Es radicalmente incierto que
toda tradición sea un signo cultural. No existen tradiciones puras,
porque hasta las más arcaicas han experimentado cambios a lo largo de su
historia, como ha ocurrido también en los formatos del toreo. Hay tradiciones
inanes y tradiciones crueles, como hay costumbres que se mantienen
espontáneamente y otras condenadas a sucumbir si no contaran con refuerzos
artificiales. Es el caso de las corridas, sostenidas no sólo por (innegables)

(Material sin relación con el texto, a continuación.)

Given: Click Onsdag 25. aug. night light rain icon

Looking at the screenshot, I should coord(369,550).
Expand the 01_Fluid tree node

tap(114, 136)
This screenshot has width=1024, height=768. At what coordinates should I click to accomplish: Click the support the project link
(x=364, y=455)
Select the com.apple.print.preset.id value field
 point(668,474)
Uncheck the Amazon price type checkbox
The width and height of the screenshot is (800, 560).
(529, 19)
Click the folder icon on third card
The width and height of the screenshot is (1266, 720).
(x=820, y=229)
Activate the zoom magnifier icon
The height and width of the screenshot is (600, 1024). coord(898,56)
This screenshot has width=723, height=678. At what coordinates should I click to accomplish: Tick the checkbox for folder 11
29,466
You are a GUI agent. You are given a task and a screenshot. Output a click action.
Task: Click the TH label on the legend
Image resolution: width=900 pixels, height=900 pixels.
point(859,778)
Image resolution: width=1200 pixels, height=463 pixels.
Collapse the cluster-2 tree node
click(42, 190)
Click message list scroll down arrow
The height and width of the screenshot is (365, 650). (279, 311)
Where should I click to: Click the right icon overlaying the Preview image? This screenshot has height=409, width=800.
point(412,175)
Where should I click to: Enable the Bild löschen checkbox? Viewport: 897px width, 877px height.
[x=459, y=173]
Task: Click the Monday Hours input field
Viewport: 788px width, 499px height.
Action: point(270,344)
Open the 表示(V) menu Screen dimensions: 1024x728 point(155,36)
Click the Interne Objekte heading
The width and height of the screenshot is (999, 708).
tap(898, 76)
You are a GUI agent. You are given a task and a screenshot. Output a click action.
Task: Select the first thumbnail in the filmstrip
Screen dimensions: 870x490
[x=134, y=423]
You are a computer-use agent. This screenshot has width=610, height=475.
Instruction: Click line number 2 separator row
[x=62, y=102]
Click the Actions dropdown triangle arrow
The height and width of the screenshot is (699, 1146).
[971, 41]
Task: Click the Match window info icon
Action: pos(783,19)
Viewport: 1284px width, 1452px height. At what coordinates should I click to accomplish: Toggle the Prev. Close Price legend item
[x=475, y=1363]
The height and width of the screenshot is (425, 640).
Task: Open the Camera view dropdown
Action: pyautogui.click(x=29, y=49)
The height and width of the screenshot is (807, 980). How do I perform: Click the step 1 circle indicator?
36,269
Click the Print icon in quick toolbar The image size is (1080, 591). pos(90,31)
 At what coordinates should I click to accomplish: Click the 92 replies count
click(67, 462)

sentimientos populares, pero también próvidamente subvencionadas con dinero
público, lo que muestra su rostro impostado en el ámbito de la cohesión
cultural de la nación española. Tan frágil es ésta que apenas tiene como
denominadores simbólicos el fútbol y los toros. Al margen del debate
identitario, que no es el caso en esta controversia, la fuerza de la
transformación social es ahora muy superior a la herencia tradicional,
ferozmente amortizada por generaciones anteriores. Estamos ante una crisis de
convivencia en la que la fuerza social mayoritaria, después de años de ejemplar
paciencia, ha llegado al hartazgo y exige ahora nuevas normas y un renovado
equilibrio. A los taurinos sólo les queda la opción de reformar su fiesta
(eliminando la tortura y la muerte del animal) o extinguirse como los
dinosaurios.
Es verdad que en el animalismo
y otras corrientes ecologistas que preconizan el final de la tauromaquia hay
contradicciones, como las hay en casi todas los dilemas humanos. Lo que no cabe
es invocar el discurso cínico de las múltiples crueldades existentes para
refutar las sólidas razones de los antitaurinos. Digo lo que he dicho muchas
veces: lo malo no justifica lo peor. Un ladrón de bolsos no puede
ampararse en la conducta de un asaltador de bancos para eludir su
responsabilidad. Y que se prodigue el maltrato a los animales en granjas,
parrillas y ferias de todo pelo no puede dar cobertura ética a la fiesta de los
toros. Todo lo cual no debe ser obstáculo para que la sociedad, al mismo tiempo
que extirpa el mal de la tauromaquia, impida los aborrecibles abusos que las
personas, sin necesidad ni motivo, dispensamos a las criaturas irracionales. Es
una demanda que completa el círculo argumental del ecologismo.
¿Y qué hacemos ahora en
Euskadi?
Es absurdo responder al desafío
moral que nos llega del Parlament con la evasiva de que las realidades vasca y
catalana (¡y la de Kosovo!) son diferentes. Para esa obviedad no se necesita
mucho talento, pero sí abundante cobardía intelectual y escaso compromiso para
hacer frente a un problema que incomoda a propios y extraños. Hay que ver cómo
se escurre la clase dirigente cuando se trata de asuntos transversales. Por
eso, la acción antitaurina en Euskadi tendrá que gestionarse al margen de la
táctica de los partidos, pues la lógica electoral será un impedimento para su avance.
A los colectivos ecologistas, a
su fuerza y buenas maneras, les compete la iniciativa de desarrollar aquí una
vía similar a la exitosa estrategia catalana. Al menos cabe exigir a los
partidos que no estorben y que, llegado el momento del ejercicio de la
iniciativa legislativa popular, estén a la altura de su país, no enreden con
apelaciones identitarias de uno u otro signo y procedan a confirmar en la
legalidad lo que, según parece, más allá de cocheritos y vistalegres,
pasodobles y clarines, es un clamor en la mayoría de la sociedad vasca.